Standbild: Alles klar mit Hagen?
■ "Einwurf", ORB, Donnerstag, 19.30Uhr
Der Vorspann ist so antiquiert, daß mir kein Fernsehzeitalter einfallen will, in dem sowas modern gewesen sein könnte. Kein von Dieter Bohlen komponierter Trailer, sondern nur ein schlichter Pfiff leitet Einwurf, die sogenannte „Sport-Illustrierte“ des ORB, ein. Der Ostdeutsche Rundfunk Brandenburg ist die kleinste Anstalt der ARD, und bescheiden gibt man sich nicht nur mit der dürftigen Dekoration des Studios. Entsprechend versucht der Sportchef des ORB, Hagen Boßdorf (Ex-taz), andere Schwerpunkte als die sonst üblichen zu setzen.
Erstklassiger Sport findet in Brandenburg selten statt, und wenn, dann in wenig publikumswirksamen Sportarten. Folglich steht der Hintergrundbericht hoch im Kurs, Boxen und Radfahren, Kindermotocross und Gehen sind die Themen dieses Mal. Fußball, Eishockey und Handball gibt es bestenfalls im Nachrichtenblock. Durch den ungünstigen Sendetermin am Donnerstag — das Wochenende ist selbst für Nachberichte zu weit entfernt — ist das einzige Thema mit aktuellem Bezug ein Vorbericht auf das Bundesligahalbfinale im Boxen zwischen Brandenburg und Schwerin. Der Film vom Kindermotocross beschäftigt sich ernsthaft mit der Frage, ab welchem Alter man sinnvoll mit dem Blödsinn anfangen sollte, stellt den Motorsport selbst aber nicht in Frage. Immerhin gibt es in Einwurf seit einigen Wochen eine regelmäßige Serie zur Olympiabewerbung Berlins, die durchaus auch kritische Worte verliert. Damit hebt sich der ORB positiv von den Fassbenders ab. Wer hat schon bisher angemahnt, daß die Bewerbungsunterlagen Berlins kaum ein Wort zur Nazi-Olympiade von 1936 am selben Ort verlieren? Boßdorfs erklärtes — nicht nur aus der Not geborenes — Ziel ist es, Einwurf zu einer zwar fundierten, aber frechen und unkonventionellen Sportsendung zu machen.

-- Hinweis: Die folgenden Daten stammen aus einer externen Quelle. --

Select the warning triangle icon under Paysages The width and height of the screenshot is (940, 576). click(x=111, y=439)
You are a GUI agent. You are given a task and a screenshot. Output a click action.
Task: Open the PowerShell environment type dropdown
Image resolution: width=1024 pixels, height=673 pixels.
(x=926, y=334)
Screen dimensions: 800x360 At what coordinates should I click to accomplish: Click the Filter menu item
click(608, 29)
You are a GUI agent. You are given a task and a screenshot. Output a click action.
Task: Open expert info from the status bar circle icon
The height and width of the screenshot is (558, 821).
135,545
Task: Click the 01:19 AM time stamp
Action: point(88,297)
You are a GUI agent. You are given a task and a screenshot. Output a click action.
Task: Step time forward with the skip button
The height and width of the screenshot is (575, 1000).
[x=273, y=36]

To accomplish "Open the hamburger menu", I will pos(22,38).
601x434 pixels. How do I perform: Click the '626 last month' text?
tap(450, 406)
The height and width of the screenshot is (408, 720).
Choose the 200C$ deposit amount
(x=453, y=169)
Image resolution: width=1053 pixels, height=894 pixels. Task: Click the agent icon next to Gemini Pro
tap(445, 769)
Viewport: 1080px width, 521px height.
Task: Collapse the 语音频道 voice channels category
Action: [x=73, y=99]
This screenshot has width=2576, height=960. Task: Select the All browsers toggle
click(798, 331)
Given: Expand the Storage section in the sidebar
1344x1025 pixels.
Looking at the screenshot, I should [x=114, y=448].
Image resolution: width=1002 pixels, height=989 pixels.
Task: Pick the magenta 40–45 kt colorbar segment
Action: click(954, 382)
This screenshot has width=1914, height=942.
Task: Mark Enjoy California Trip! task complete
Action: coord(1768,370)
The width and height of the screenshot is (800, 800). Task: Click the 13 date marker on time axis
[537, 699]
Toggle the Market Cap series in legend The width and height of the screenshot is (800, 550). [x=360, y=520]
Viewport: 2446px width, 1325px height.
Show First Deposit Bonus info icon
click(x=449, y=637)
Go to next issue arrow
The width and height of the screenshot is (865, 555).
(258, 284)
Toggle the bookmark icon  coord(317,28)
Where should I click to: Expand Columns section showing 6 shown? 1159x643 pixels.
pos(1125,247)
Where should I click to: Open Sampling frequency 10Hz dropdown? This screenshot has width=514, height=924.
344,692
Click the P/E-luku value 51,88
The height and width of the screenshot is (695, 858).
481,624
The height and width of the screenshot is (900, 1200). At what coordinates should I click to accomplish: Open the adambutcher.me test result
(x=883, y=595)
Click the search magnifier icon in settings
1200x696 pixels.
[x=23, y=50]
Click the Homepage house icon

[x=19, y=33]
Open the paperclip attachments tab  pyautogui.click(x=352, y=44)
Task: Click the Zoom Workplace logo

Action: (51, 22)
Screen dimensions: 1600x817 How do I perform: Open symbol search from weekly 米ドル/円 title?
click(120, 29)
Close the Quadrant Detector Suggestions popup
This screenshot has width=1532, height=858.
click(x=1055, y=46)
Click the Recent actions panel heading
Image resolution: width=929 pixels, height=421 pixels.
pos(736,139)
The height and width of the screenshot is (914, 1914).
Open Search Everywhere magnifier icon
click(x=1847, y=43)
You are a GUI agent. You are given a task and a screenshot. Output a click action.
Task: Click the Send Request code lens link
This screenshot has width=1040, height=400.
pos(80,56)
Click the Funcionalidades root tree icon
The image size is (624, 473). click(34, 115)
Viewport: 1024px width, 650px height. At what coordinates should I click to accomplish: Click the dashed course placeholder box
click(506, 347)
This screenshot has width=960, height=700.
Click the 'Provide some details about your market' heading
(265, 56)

Dazu sind die Berichte aber immer noch einen Tick zu hausbacken, und Sport bleibt eben Sport, und aus Amateurboxen wird durch den besten Reporter kein Eiskunstlaufen. Trotzdem ist Einwurf im Gegensatz zu den öffentlich- rechtlichen Heriberts und Jörgs, die sich willig der von den Privaten initiierten Tendenz zum Infotainment hingeben, die reine Erholung. Keine penetrante Selbstdarstellung, keine Sensation um jeden Preis.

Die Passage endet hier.